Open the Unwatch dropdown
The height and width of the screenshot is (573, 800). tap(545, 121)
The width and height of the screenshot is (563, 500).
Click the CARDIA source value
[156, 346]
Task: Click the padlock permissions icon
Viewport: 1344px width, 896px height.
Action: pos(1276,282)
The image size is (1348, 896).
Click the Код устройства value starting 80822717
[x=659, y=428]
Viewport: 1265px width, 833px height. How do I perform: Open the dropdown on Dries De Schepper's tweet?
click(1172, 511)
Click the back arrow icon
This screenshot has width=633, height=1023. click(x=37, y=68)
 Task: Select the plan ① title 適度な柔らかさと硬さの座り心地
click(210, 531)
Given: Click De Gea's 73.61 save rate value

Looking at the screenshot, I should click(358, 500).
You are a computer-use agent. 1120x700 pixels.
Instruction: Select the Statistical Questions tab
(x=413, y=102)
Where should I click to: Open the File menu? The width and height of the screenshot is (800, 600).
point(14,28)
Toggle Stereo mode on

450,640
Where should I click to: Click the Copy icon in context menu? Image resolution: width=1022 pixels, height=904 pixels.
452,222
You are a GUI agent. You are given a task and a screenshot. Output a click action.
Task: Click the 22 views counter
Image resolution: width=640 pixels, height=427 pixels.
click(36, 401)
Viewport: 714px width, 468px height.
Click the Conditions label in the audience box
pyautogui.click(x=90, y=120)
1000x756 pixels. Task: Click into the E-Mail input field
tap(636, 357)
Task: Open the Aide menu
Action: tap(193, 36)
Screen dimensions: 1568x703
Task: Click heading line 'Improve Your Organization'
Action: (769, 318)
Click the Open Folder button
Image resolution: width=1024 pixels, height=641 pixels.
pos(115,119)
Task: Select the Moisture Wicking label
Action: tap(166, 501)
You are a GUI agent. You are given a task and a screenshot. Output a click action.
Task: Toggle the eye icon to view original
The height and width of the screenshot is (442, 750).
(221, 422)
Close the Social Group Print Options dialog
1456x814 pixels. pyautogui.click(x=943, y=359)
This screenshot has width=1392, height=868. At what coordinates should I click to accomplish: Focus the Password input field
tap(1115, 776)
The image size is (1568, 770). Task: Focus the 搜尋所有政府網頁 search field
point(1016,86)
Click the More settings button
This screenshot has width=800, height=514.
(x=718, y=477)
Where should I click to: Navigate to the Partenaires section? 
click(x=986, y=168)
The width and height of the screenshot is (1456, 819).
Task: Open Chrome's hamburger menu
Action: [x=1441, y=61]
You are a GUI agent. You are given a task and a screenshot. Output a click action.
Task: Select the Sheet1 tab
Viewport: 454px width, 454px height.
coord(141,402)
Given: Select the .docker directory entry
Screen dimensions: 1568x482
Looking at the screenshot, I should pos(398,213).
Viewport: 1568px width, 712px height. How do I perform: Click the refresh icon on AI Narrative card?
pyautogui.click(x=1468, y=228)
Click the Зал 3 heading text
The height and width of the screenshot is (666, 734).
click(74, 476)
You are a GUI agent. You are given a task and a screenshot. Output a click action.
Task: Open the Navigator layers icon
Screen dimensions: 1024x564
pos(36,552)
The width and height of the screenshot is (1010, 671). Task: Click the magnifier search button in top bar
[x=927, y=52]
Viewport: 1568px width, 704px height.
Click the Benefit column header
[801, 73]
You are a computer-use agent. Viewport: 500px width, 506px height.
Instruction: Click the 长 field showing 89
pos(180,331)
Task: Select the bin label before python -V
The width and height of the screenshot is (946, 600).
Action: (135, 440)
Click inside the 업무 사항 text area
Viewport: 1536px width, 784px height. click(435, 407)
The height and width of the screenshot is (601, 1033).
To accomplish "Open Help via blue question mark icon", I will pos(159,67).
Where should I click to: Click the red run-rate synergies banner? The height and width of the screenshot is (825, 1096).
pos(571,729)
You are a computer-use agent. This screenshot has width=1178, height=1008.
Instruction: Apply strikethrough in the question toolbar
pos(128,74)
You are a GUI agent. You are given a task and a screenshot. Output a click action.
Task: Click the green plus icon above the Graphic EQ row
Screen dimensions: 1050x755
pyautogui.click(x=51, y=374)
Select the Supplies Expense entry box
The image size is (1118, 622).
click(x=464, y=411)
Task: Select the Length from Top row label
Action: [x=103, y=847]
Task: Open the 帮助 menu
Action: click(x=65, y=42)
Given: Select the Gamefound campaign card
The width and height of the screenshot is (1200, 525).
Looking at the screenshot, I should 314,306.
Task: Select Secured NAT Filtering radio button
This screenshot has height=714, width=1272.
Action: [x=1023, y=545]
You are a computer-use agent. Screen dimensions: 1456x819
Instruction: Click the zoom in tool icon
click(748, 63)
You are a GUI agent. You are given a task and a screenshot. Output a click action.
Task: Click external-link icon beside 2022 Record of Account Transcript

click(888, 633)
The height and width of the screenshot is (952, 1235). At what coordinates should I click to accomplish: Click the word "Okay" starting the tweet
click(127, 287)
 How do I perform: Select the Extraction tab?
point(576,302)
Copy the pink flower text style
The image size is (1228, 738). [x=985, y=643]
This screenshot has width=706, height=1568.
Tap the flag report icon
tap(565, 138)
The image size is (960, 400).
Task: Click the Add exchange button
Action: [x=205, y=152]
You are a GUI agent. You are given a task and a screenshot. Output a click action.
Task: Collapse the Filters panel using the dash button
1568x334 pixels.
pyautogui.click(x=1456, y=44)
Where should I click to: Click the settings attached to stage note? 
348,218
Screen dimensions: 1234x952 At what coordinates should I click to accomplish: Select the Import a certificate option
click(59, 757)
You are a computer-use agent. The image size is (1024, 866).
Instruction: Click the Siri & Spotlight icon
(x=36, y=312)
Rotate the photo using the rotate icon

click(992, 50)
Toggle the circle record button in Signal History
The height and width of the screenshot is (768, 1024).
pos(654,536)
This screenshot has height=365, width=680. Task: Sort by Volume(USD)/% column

### YOUR INSTRUCTIONS
From the listing, copy each line containing the word "computer".

### RESPONSE FOR THIS EXERCISE
You are a computer-use agent. 1120x700 pixels.
You are a computer-use agent. Viewport: 500px width, 506px height.
You are a computer-use agent. This screenshot has width=1178, height=1008.
You are a computer-use agent. Screen dimensions: 1456x819
You are a computer-use agent. The image size is (1024, 866).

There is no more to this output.